Exercise task a –
Do the following statements agree with the vCPU performance excerpt below? Answer yes or no for each, and quote the deciding words of the excerpt. (i) vCPUs 5 and 41 share cache because of hyperthreading. (ii) Using the second core to add vCPUs is worse than not giving it to the VM. (iii) The L3 cache is shared across the whole NUMA node.

Document excerpt –
┄┄┄┄┄┄
To get the best performance from a vCPU, it may be necessary to avoid using the second thread on the physical core. The lstopo-no-graphics output indicates that the hyperthreading causes two vCPUs to share the same L1 and L2 cache. For example, vCPUs 5 and 41 are sharing. This may lead to contention and performance degradation.

However, using the second core to increase the number of vCPUs is better than not providing it to the VM. The consideration is thus using the FortiGate-VM license effectively across the hardware.

Note

The L3 cache is shared across the whole NUMA node in this case, so there is potential for contention there.
┄┄┄┄┄┄
Data for the task –

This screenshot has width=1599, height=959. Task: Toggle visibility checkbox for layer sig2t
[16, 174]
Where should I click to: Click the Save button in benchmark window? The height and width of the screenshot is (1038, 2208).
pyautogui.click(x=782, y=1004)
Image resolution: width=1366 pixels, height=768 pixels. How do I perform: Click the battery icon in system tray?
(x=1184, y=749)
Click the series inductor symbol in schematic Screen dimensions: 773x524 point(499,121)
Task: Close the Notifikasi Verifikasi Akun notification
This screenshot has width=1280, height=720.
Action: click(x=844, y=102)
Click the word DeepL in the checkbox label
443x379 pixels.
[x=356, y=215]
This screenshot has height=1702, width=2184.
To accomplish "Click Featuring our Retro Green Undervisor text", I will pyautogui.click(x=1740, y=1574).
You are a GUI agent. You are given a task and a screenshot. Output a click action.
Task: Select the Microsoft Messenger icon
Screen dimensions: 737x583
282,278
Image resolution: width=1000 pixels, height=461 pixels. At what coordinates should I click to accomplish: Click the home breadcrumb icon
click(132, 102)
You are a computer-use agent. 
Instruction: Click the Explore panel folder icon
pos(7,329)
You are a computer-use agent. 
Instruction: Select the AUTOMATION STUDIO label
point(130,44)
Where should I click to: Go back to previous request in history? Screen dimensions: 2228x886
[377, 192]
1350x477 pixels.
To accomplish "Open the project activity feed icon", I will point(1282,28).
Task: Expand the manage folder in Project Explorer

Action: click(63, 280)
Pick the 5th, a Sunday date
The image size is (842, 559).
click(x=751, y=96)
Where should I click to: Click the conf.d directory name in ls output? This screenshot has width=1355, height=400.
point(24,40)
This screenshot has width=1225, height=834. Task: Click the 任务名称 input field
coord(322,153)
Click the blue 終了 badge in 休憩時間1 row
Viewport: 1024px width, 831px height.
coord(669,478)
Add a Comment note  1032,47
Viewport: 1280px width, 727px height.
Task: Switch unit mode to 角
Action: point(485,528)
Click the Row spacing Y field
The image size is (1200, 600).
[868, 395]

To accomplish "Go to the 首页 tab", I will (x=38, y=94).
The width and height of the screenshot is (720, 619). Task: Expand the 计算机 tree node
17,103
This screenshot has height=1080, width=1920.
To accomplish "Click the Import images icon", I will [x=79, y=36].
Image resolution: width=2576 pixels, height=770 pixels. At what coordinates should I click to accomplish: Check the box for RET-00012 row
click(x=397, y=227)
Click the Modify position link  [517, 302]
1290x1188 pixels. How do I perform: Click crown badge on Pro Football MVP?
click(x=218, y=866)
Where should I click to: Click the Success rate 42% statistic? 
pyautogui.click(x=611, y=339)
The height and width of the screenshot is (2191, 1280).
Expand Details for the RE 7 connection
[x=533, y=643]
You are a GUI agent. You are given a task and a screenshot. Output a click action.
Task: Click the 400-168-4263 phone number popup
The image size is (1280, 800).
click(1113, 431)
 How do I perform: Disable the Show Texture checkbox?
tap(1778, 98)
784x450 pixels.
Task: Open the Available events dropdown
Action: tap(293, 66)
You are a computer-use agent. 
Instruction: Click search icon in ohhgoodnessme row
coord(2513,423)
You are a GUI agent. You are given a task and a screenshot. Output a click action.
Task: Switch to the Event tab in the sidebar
┄┄┄┄┄┄
Exercise task b –
Which lines of the records above contain the word "field"? Collect every one of them.

Output a –
(i) Yes: "For example, vCPUs 5 and 41 are sharing."
(ii) No: "However, using the second core to increase the number of vCPUs is better than not providing it to the VM."
(iii) Yes: "The L3 cache is shared across the whole NUMA node in this case"

Output b –
This screenshot has width=1225, height=834. Task: Click the 任务名称 input field
Click the Row spacing Y field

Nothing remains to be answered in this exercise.